EXERCISE AIM
The data below should be copied out exactly, with its pictures omitted.

Records from a collection
===

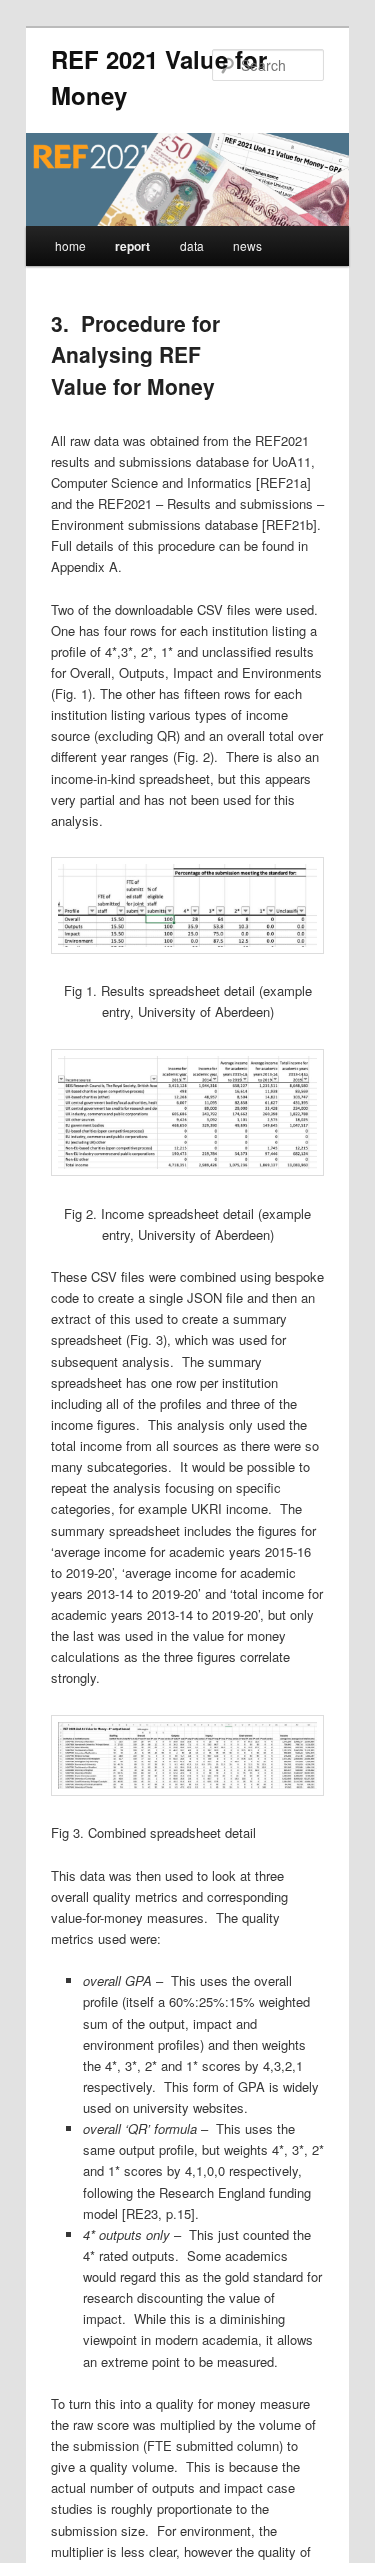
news (247, 245)
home (70, 245)
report (132, 246)
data (192, 245)
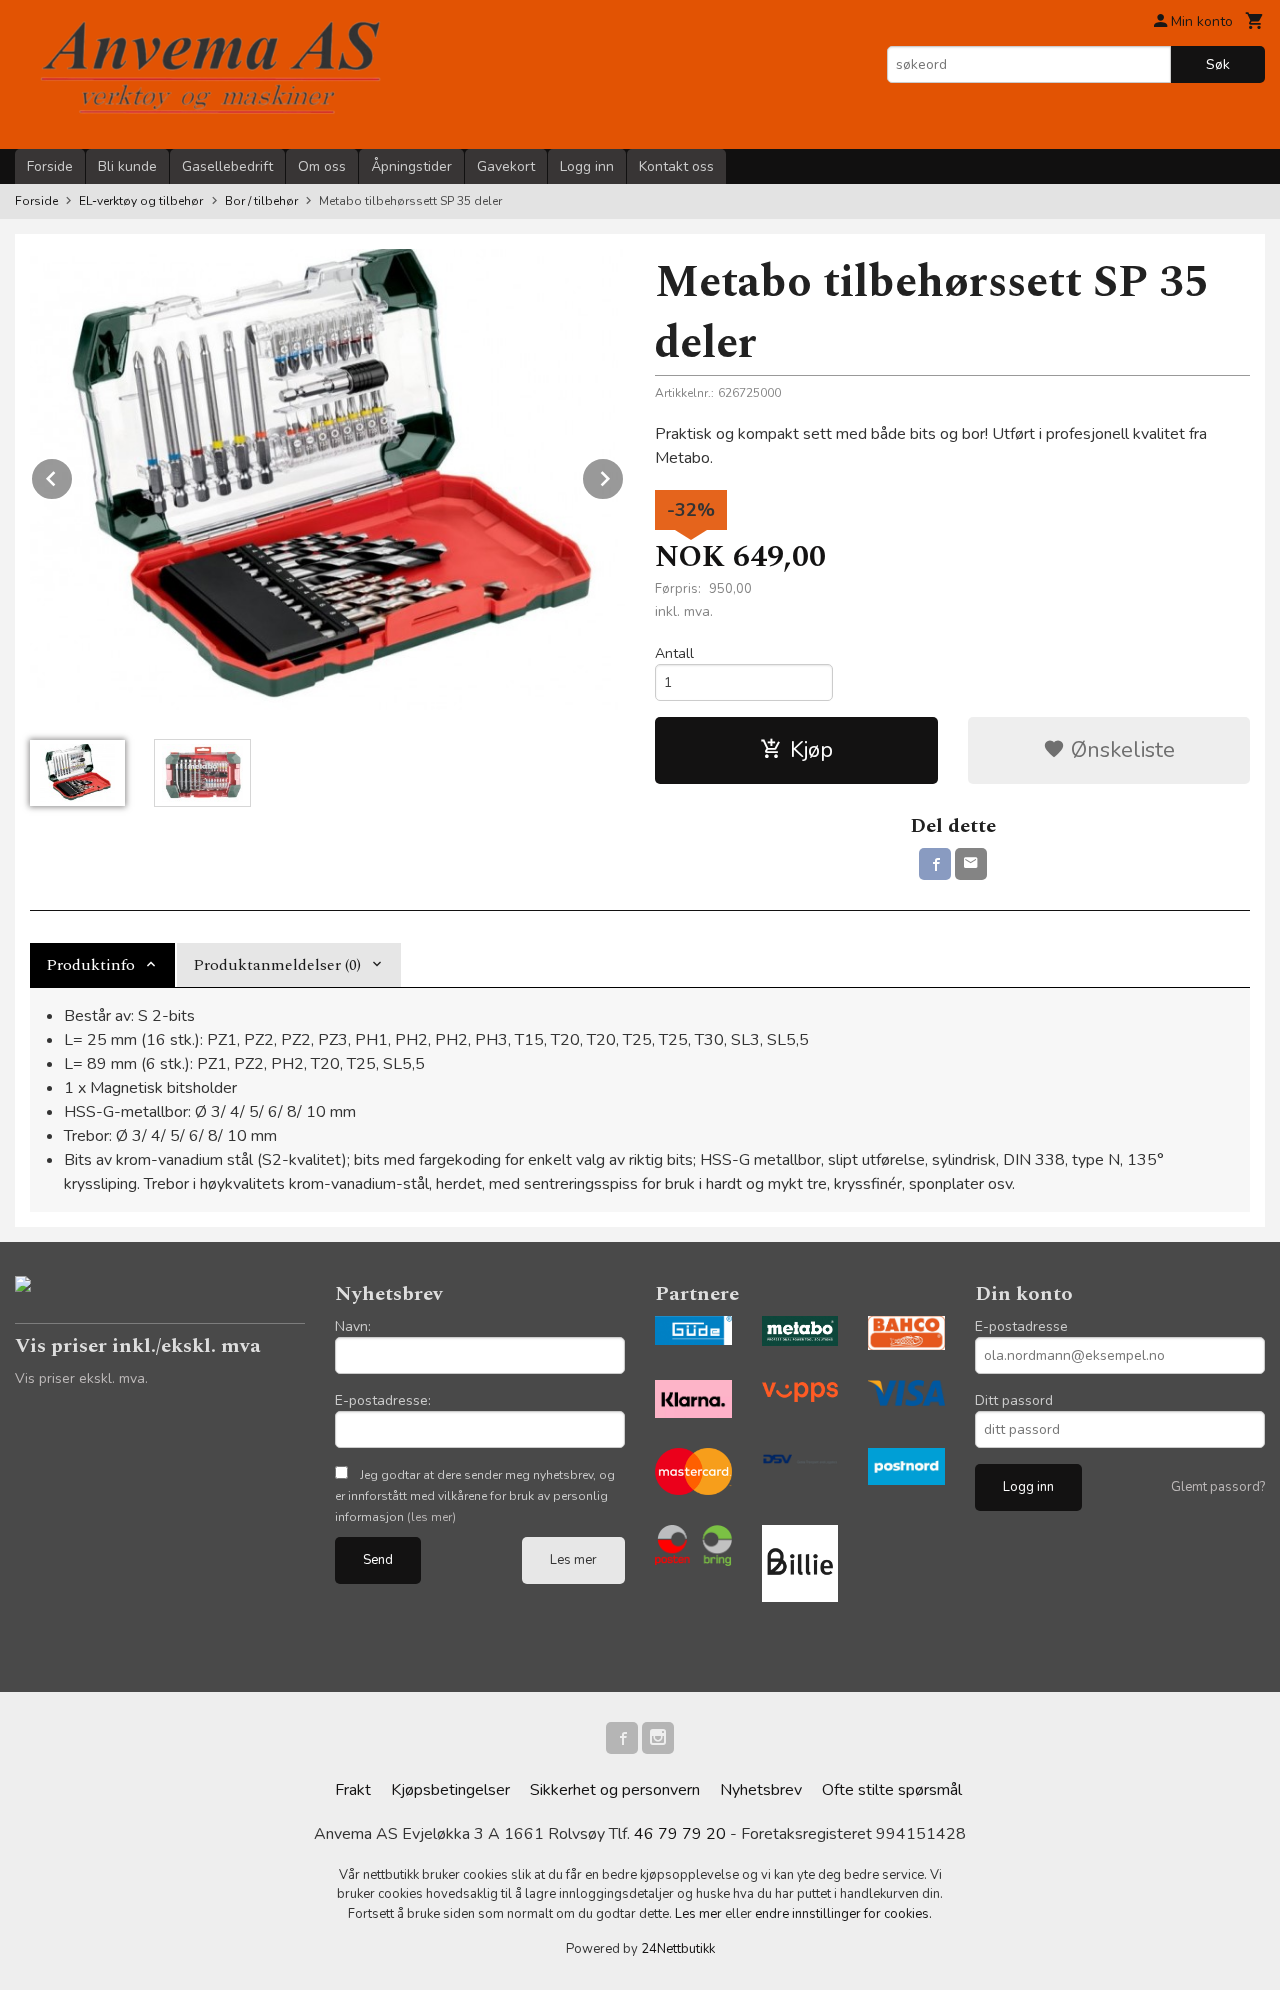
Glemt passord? (1218, 1487)
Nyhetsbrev (761, 1790)
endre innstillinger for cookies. (843, 1914)
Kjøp (811, 750)
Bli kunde (127, 166)
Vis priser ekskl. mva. (81, 1378)
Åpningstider (411, 166)
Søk (1218, 64)
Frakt (353, 1790)
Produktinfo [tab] (90, 965)
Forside (50, 166)
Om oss (322, 166)
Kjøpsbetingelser (450, 1790)
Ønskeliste (1120, 750)
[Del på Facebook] (935, 864)
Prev (73, 475)
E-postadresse (1021, 1326)
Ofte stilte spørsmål (892, 1790)
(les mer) (431, 1517)
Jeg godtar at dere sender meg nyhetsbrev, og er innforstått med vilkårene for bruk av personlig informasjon (475, 1496)
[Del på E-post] (971, 864)
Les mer (573, 1560)
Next (624, 475)
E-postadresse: (383, 1400)
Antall (674, 653)
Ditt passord (1014, 1400)
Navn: (353, 1326)
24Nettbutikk (678, 1949)
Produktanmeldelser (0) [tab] (277, 965)
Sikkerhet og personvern (615, 1790)
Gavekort (506, 166)
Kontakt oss (676, 166)
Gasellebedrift (227, 166)
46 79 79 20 (680, 1834)
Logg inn (587, 166)
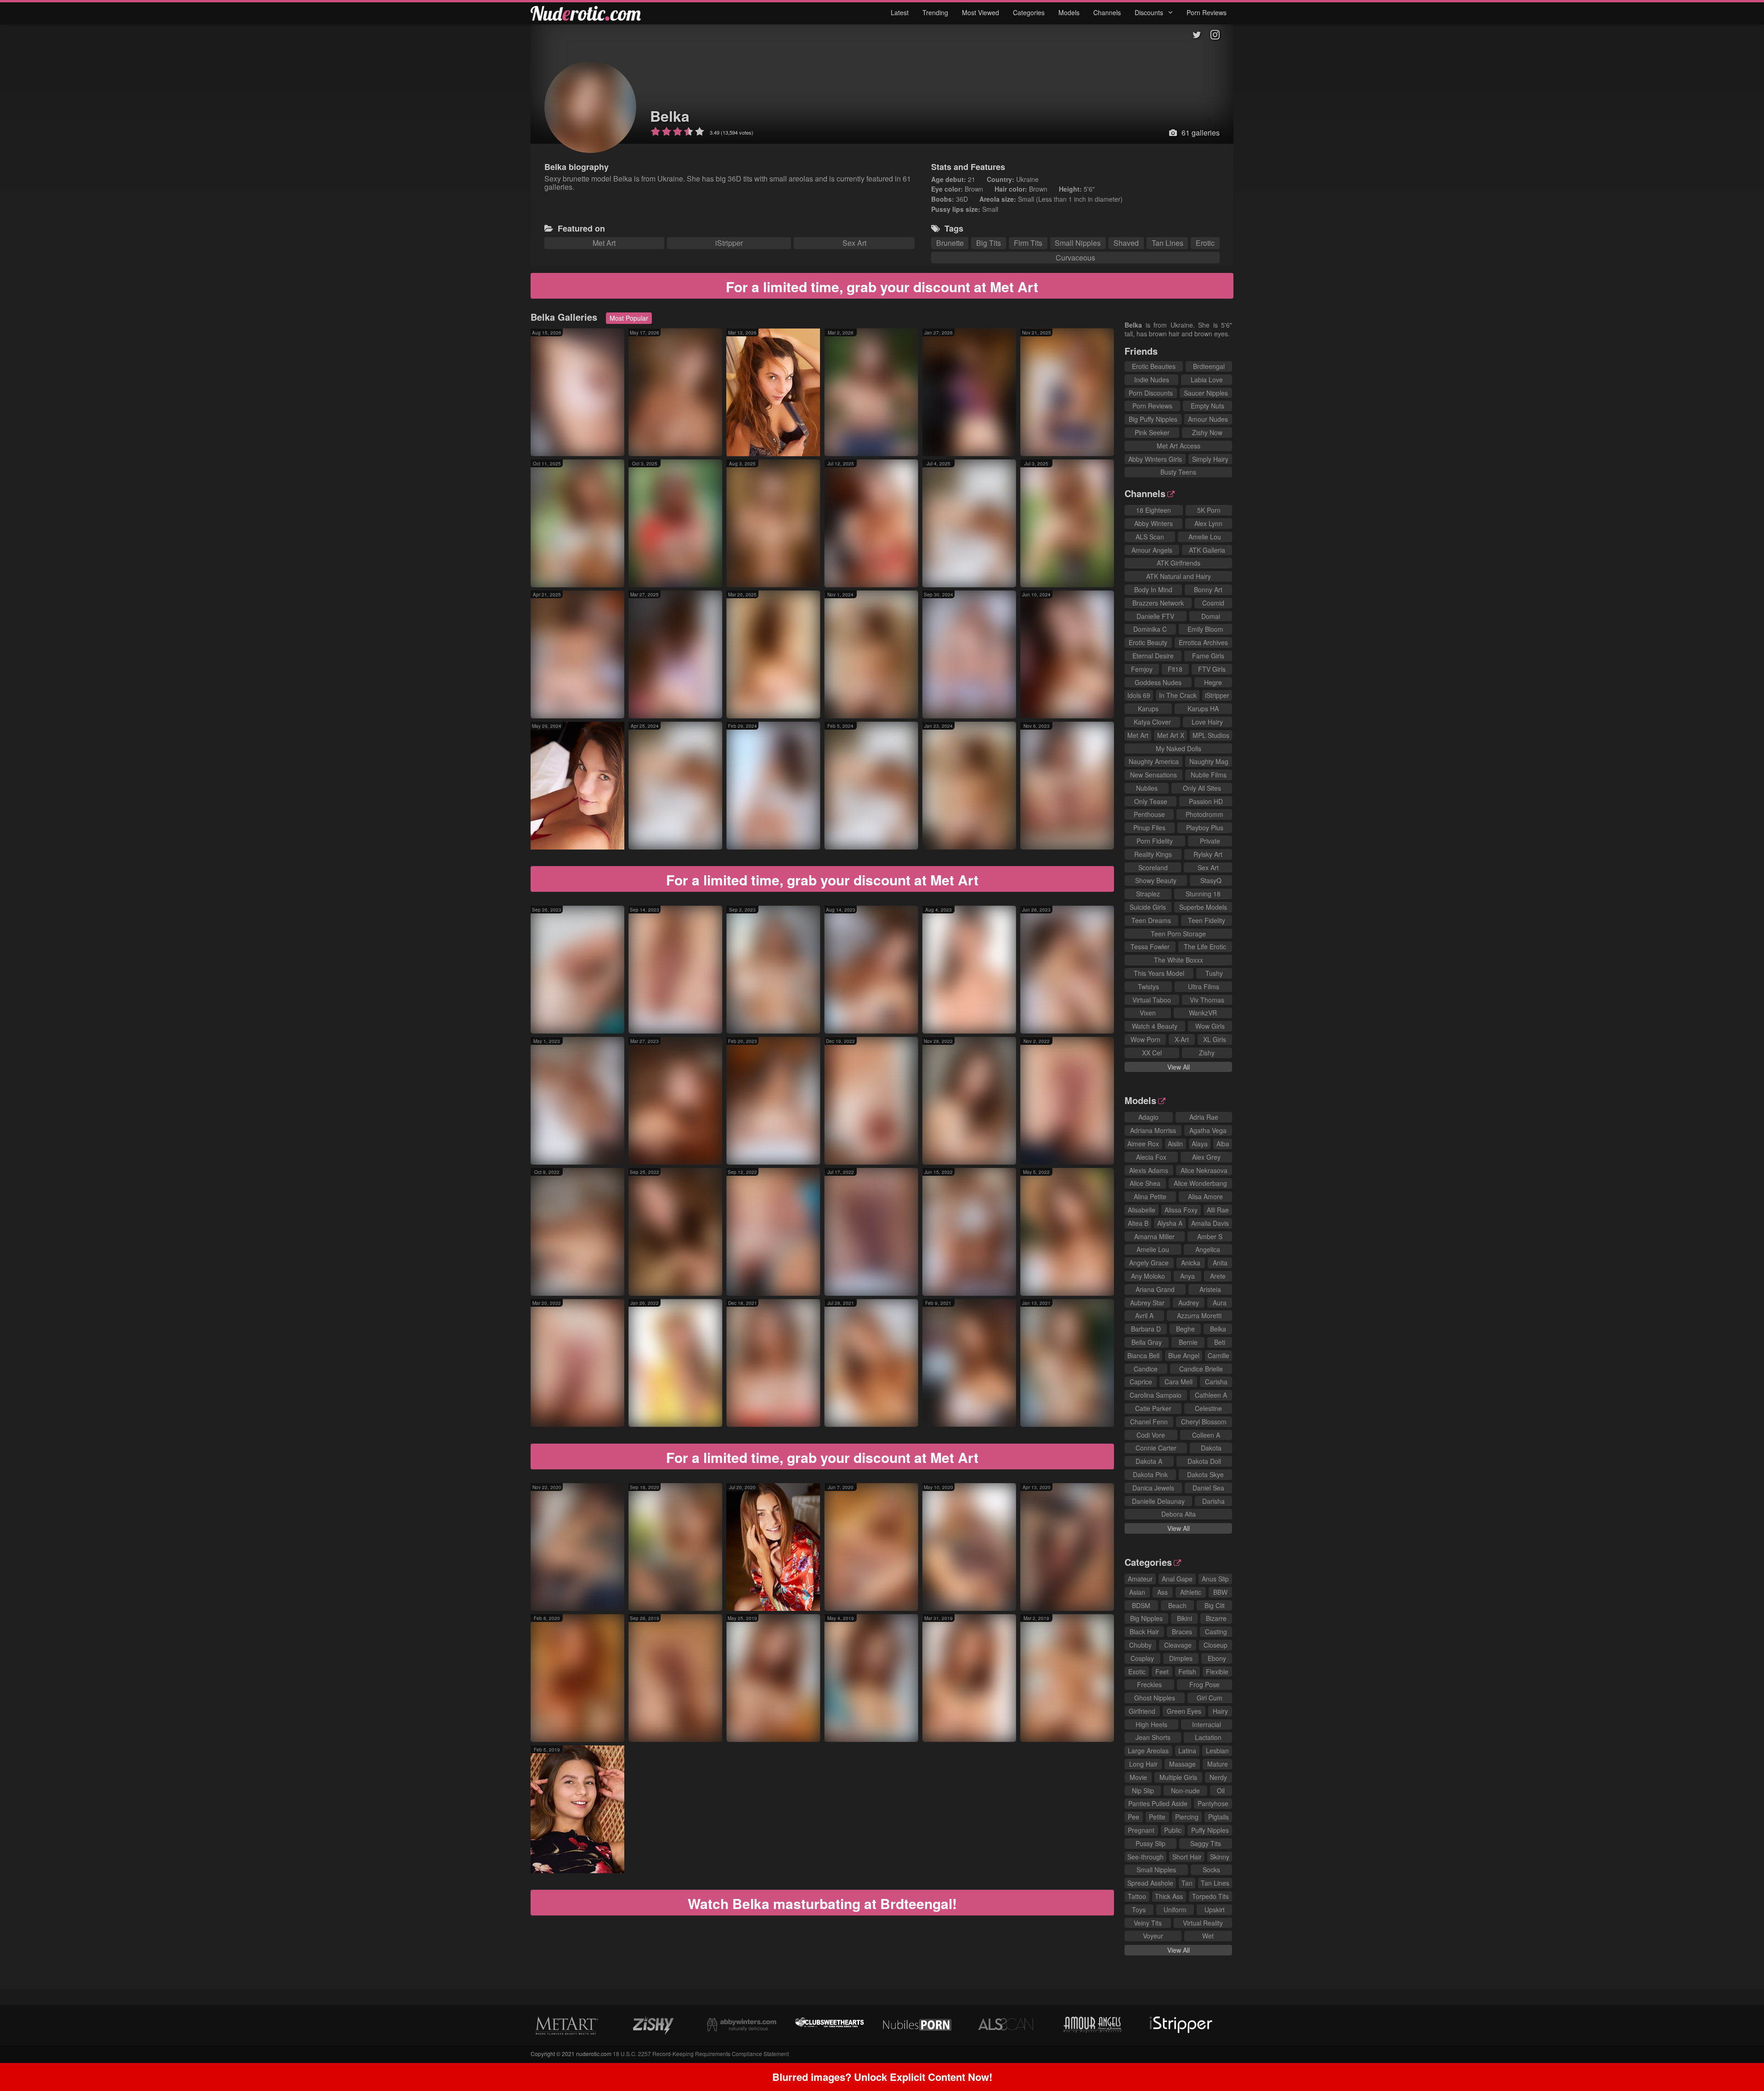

===

TASK SOLUTION
news (247, 245)
home (70, 245)
report (132, 246)
data (192, 245)
Glemt passord? (1218, 1487)
Nyhetsbrev (761, 1790)
endre innstillinger for cookies. (843, 1914)
Kjøp (811, 750)
Bli kunde (127, 166)
Vis priser ekskl. mva. (81, 1378)
Åpningstider (411, 166)
Søk (1218, 64)
Frakt (353, 1790)
Produktinfo [tab] (90, 965)
Forside (50, 166)
Om oss (322, 166)
Kjøpsbetingelser (450, 1790)
Ønskeliste (1120, 750)
[Del på Facebook] (935, 864)
Prev (73, 475)
E-postadresse (1021, 1326)
Ofte stilte spørsmål (892, 1790)
(les mer) (431, 1517)
Jeg godtar at dere sender meg nyhetsbrev, og er innforstått med vilkårene for bruk av personlig informasjon (475, 1496)
[Del på E-post] (971, 864)
Les mer (573, 1560)
Next (624, 475)
E-postadresse: (383, 1400)
Antall (674, 653)
Ditt passord (1014, 1400)
Navn: (353, 1326)
24Nettbutikk (678, 1949)
Produktanmeldelser (0) [tab] (277, 965)
Sikkerhet og personvern (615, 1790)
Gavekort (506, 166)
Kontakt oss (676, 166)
Gasellebedrift (227, 166)
46 79 79 20 (680, 1834)
Logg inn (587, 166)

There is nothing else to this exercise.